The quotations are arranged alphabetically, by author, so browsing provides insight into the authors quoted, more so than do compendiums that are organize by theme. There is also, however, a full thematic index, starting with Administration, Age, and America, and running the alphabetical gamut through to War, Weather, and Youth. And that is followed by a 283-page comprehensive keyword index. If you needed to fault Oxford with something, it might be the small print, but it certainly wouldn't be the thoroughness or cross-referenceability.

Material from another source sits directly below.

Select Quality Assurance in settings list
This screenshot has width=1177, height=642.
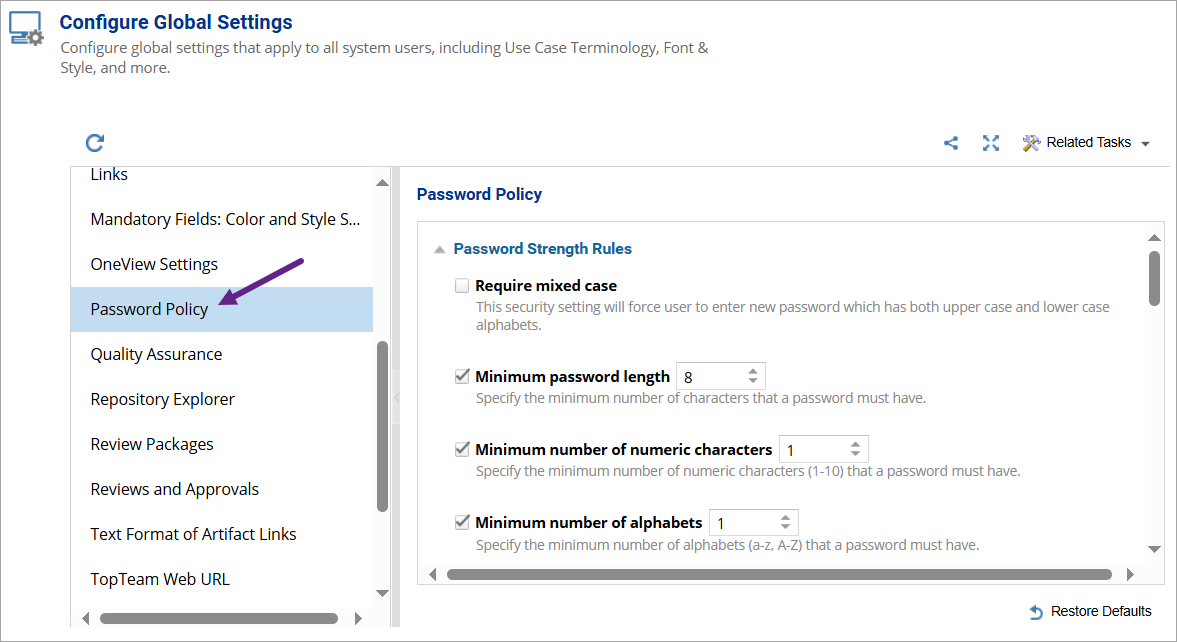point(156,354)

There's Kingsley Amis on hangovers ("His mouth had been used as a latrine by some small creature of the night, and then as its mausoleum") and the sexes ("Women are really much nicer than men. No wonder we like them"). There's Woody Allen on immortality ("I don't want to achieve immortality through my work--I want to achieve it through not dying") and Fred Allen on committees ("A group of men who individually can do nothing but as a group decide that nothing can be done"). Spiro T. Agnew is on record as saying, "If you've seen one city slum you've seen them all." And Konrad Adenauer weighs in with "A thick skin is a gift from God."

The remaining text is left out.